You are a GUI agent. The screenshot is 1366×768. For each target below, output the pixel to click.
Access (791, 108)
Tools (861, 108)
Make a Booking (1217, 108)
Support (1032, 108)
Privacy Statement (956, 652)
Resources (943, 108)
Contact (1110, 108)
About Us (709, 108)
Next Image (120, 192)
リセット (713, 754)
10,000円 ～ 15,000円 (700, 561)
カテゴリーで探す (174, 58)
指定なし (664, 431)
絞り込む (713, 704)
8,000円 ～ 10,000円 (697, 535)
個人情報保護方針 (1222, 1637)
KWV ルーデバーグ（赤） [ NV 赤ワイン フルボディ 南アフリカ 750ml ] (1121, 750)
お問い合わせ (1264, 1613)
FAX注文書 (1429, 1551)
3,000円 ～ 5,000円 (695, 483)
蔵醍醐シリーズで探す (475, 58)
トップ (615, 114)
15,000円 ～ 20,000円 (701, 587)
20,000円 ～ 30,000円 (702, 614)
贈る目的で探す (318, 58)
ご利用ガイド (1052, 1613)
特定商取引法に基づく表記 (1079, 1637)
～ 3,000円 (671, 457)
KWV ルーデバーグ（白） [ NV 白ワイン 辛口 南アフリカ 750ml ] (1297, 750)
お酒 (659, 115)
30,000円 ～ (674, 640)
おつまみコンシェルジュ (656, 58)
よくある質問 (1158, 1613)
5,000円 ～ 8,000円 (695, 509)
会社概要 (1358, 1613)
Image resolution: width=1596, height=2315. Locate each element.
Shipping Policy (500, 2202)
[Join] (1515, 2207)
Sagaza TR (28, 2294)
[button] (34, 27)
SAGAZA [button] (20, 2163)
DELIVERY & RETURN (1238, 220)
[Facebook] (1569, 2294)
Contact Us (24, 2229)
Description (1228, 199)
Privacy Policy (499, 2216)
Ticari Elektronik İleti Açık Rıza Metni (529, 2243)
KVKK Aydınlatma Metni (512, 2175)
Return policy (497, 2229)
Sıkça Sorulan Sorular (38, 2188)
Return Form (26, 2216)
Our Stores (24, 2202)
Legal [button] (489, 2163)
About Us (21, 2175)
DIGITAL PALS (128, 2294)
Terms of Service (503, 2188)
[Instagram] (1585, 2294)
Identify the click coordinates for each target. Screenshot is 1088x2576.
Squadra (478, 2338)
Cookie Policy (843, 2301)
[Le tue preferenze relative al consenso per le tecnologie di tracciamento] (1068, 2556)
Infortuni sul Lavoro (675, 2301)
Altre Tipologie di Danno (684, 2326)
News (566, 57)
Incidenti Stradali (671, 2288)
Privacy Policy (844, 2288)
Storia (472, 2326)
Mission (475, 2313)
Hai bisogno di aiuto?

· · ·

Look above for lines with the word "南アフリカ" and copy them all.

• [SOLUTION]:
KWV ルーデバーグ（赤） [ NV 赤ワイン フルボディ 南アフリカ 750ml ] (1121, 750)
KWV ルーデバーグ（白） [ NV 白ワイン 辛口 南アフリカ 750ml ] (1297, 750)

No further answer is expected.